> 练习任务
请重新写出从包含"Where should I click to: Click the 打印P"的那一行开始、到包含"click(563, 107)"的那一行结束的各行，把其中的"icon"替换为"button"，其他内容一律不变。答案中不要包含图片。

> 所给数据
------------------------------------

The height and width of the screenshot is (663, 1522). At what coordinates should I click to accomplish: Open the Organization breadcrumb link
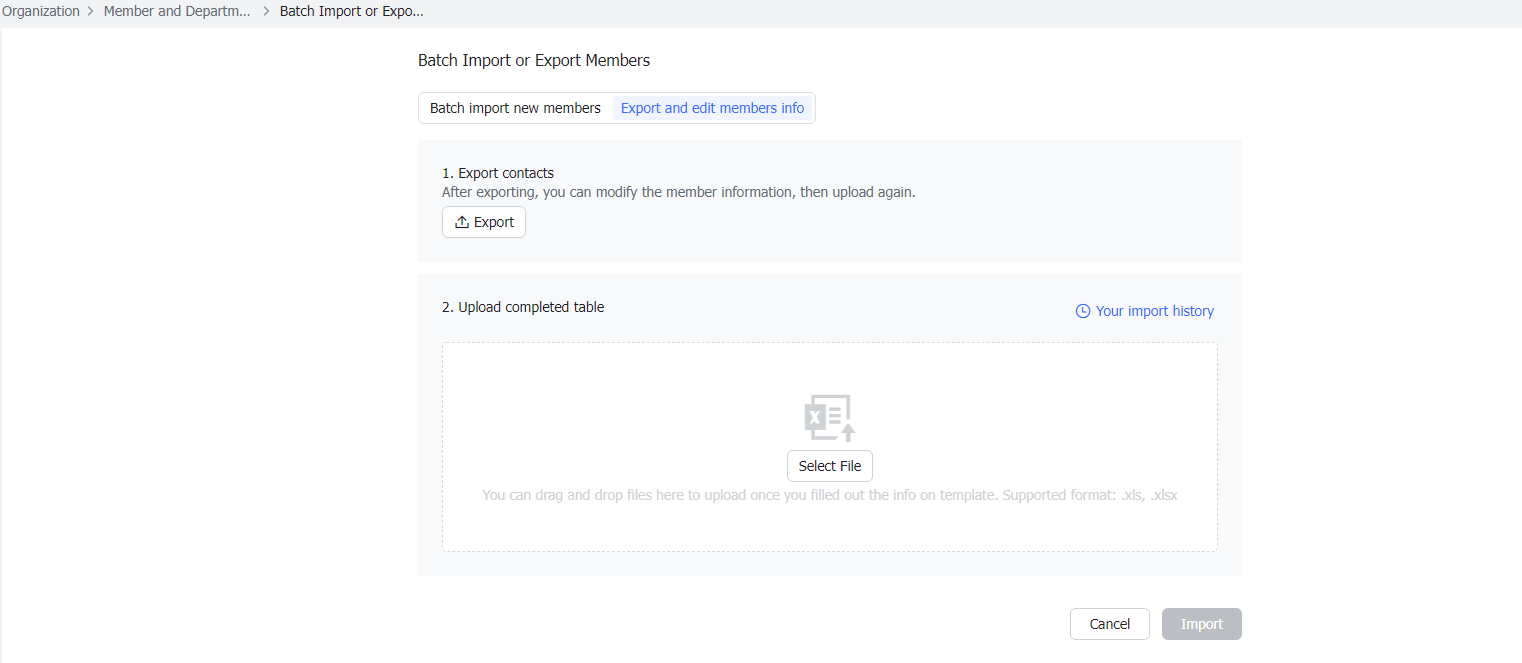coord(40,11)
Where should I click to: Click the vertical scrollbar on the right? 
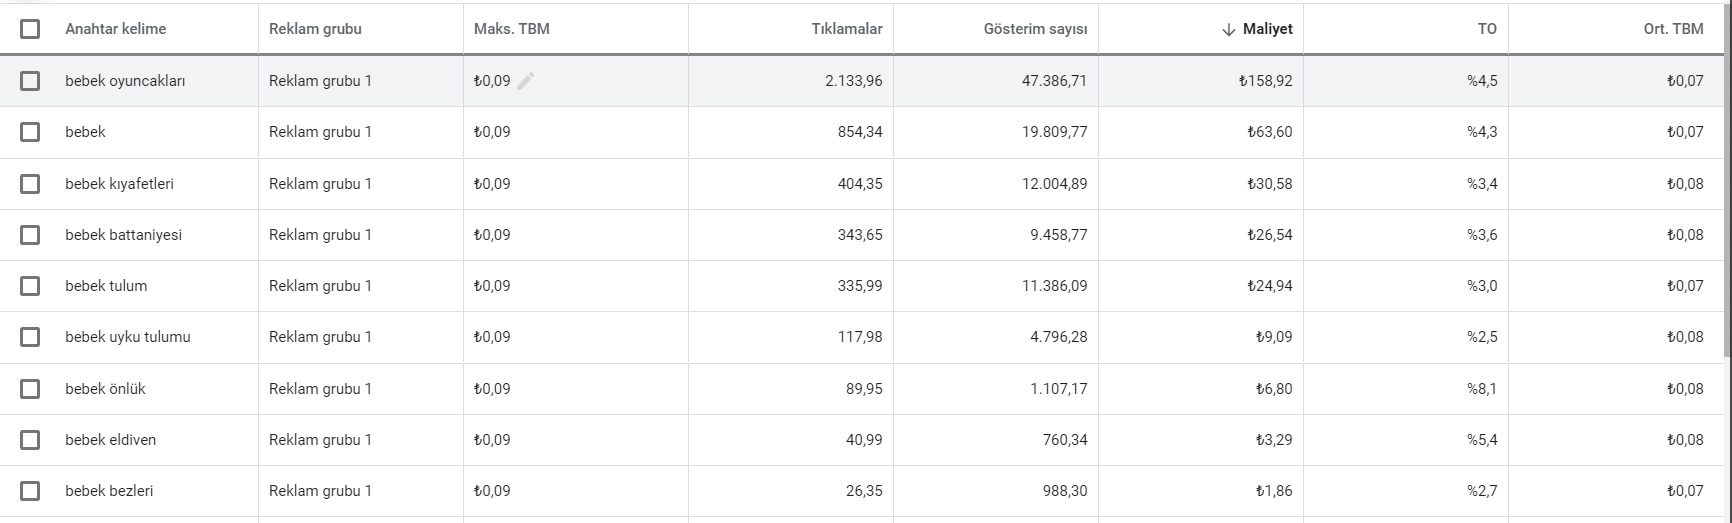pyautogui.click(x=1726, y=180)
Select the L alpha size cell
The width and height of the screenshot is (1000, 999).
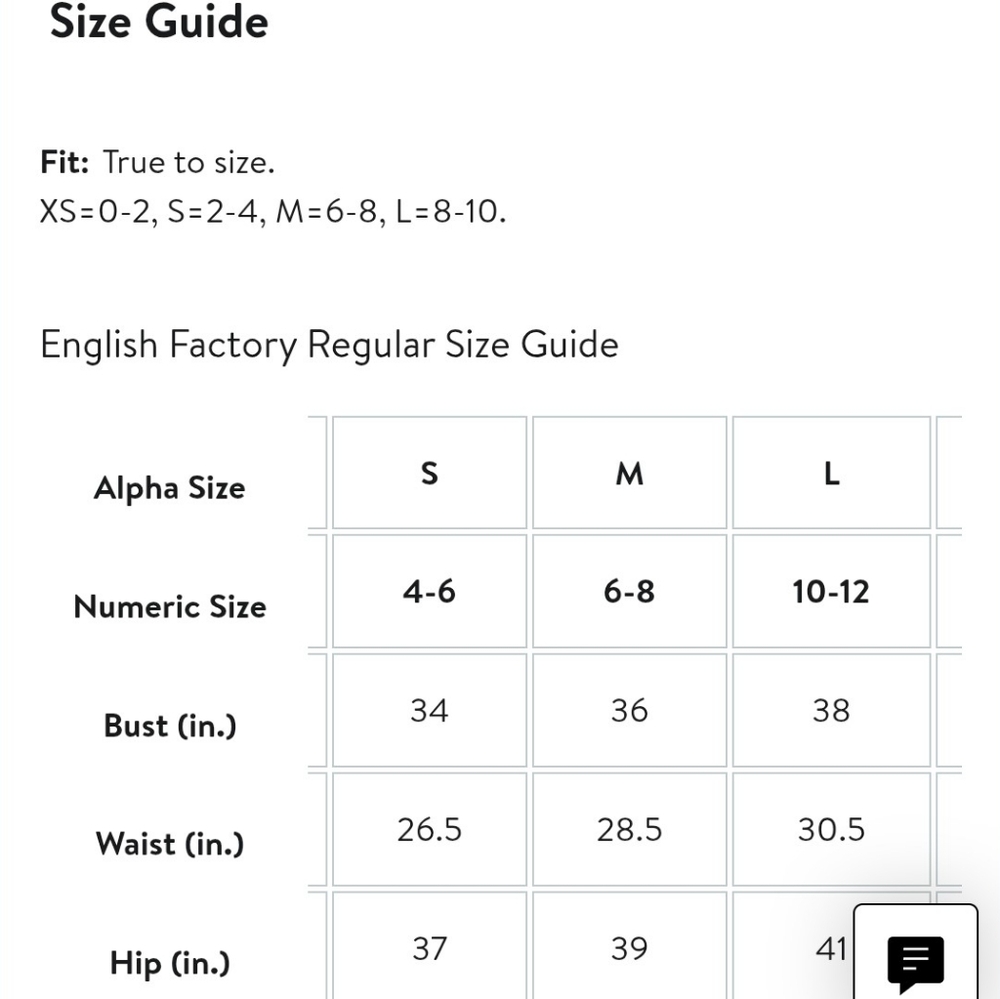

------------------------------------

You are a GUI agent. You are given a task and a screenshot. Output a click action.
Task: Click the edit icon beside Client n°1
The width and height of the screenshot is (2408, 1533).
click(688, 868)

------------------------------------

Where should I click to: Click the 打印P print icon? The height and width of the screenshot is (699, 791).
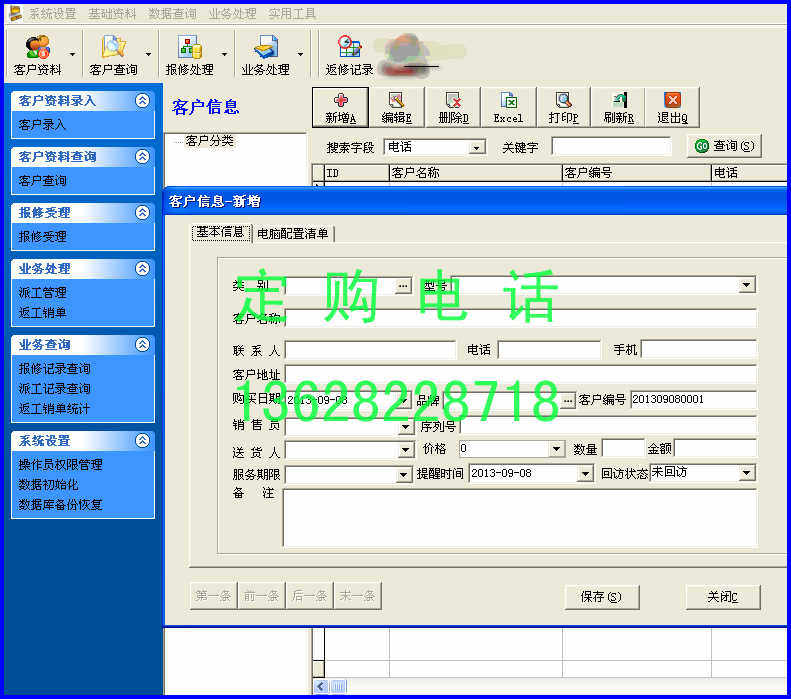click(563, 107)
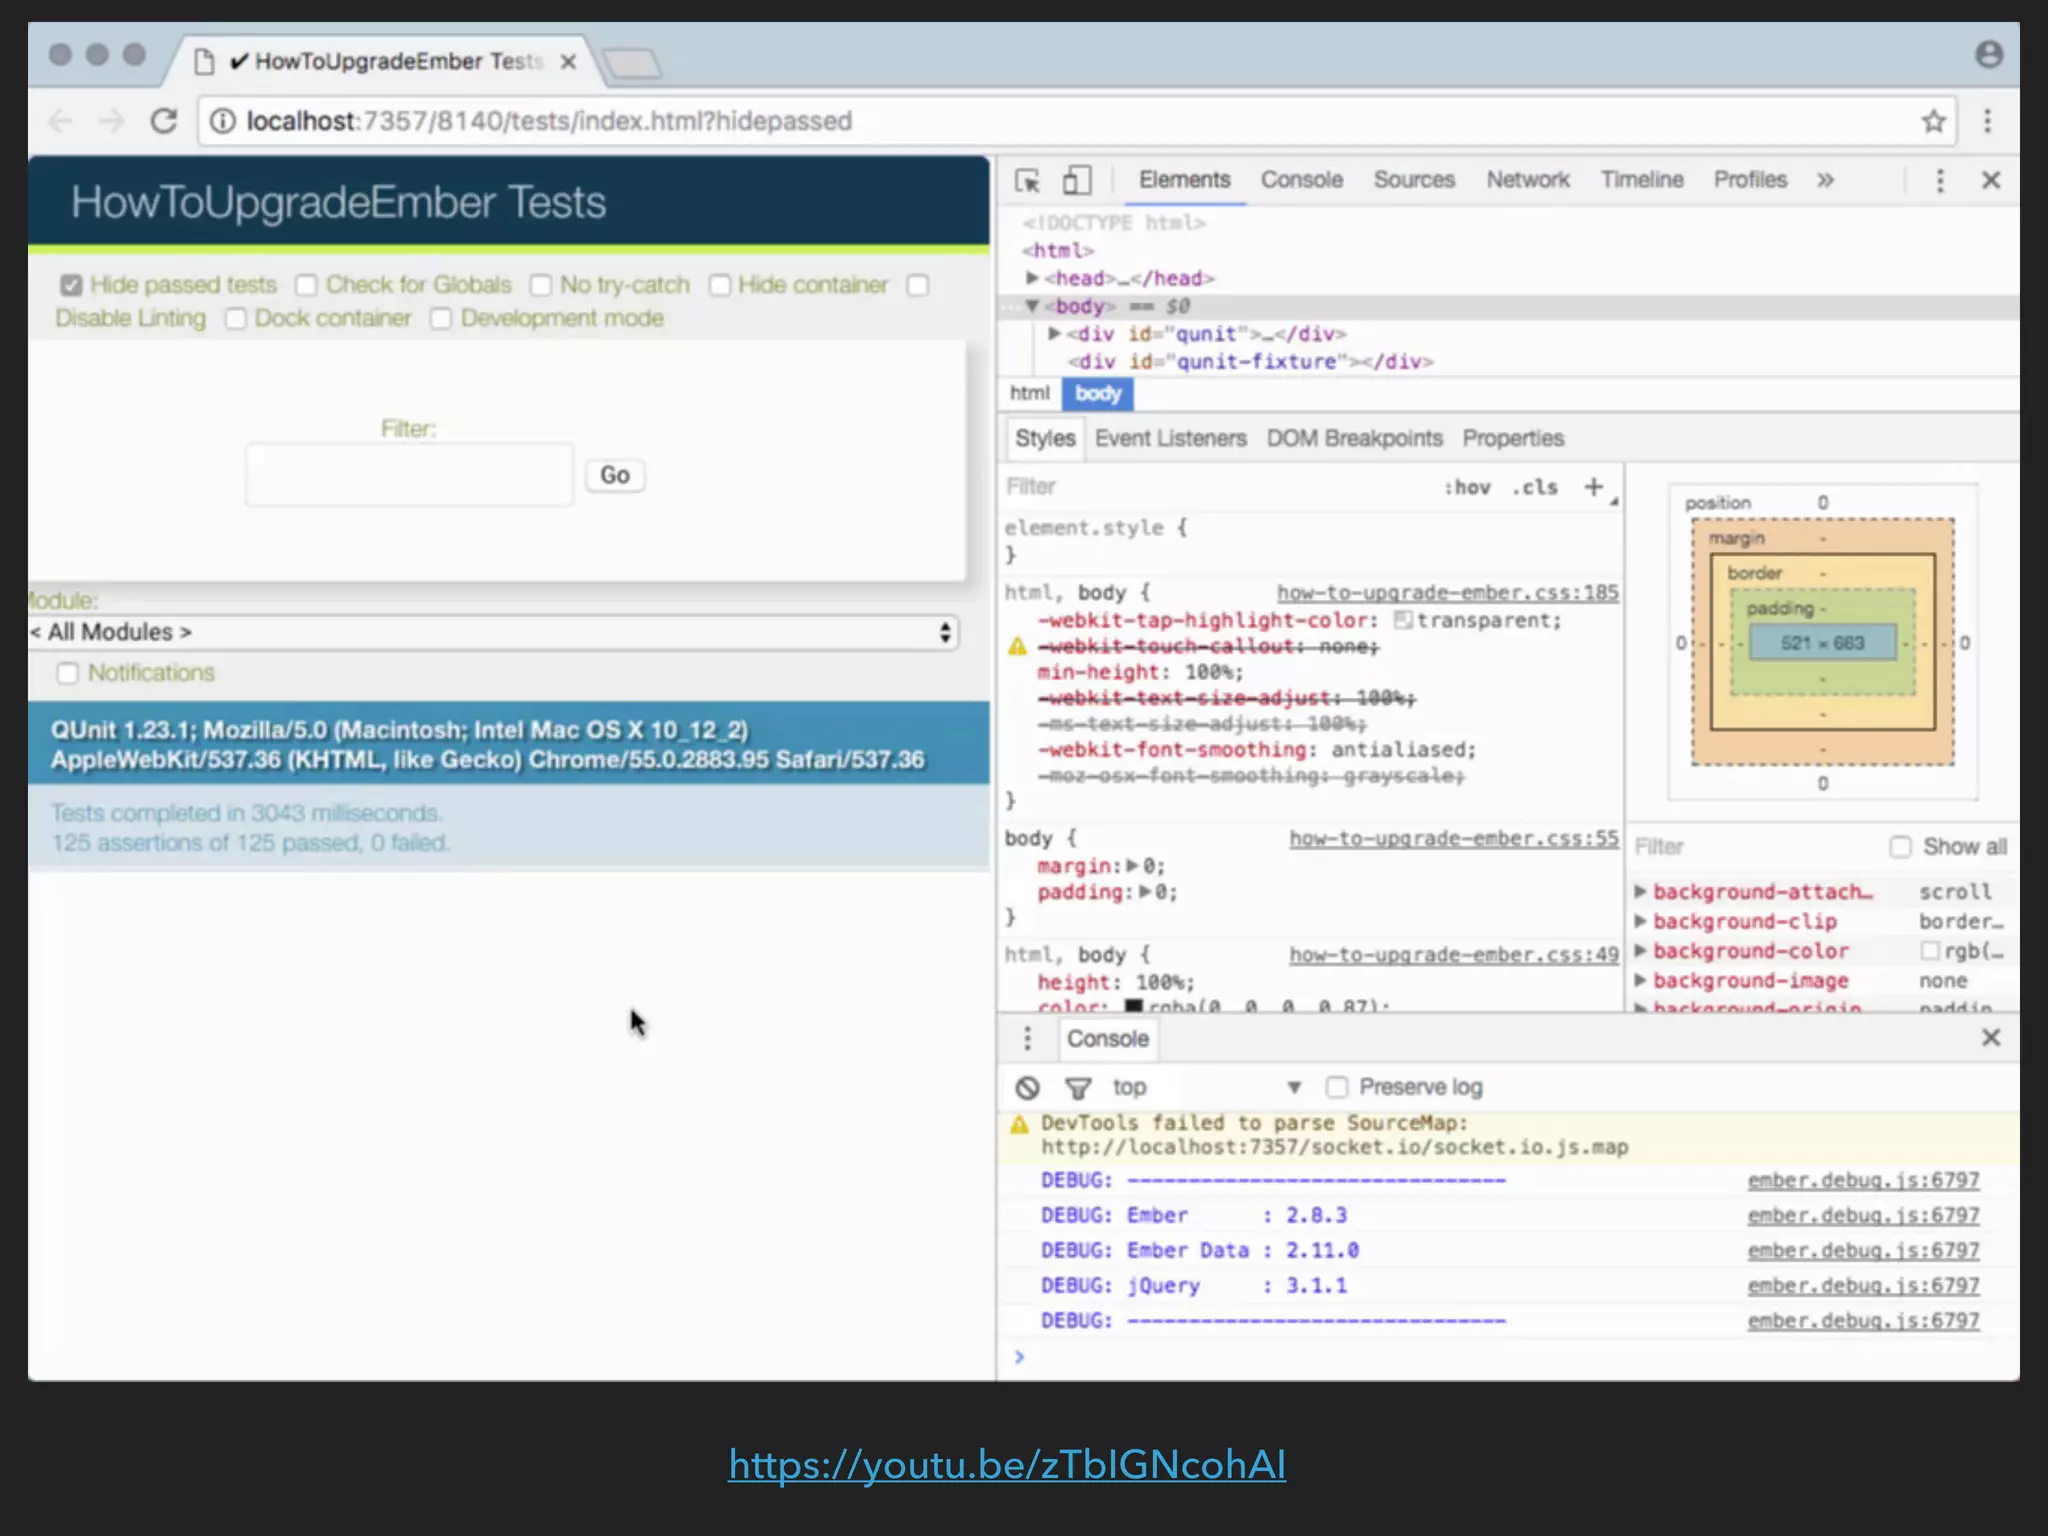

------------------------------------

> 参考答案
Where should I click to: Click the 打印P print button? The height and width of the screenshot is (699, 791).
click(563, 107)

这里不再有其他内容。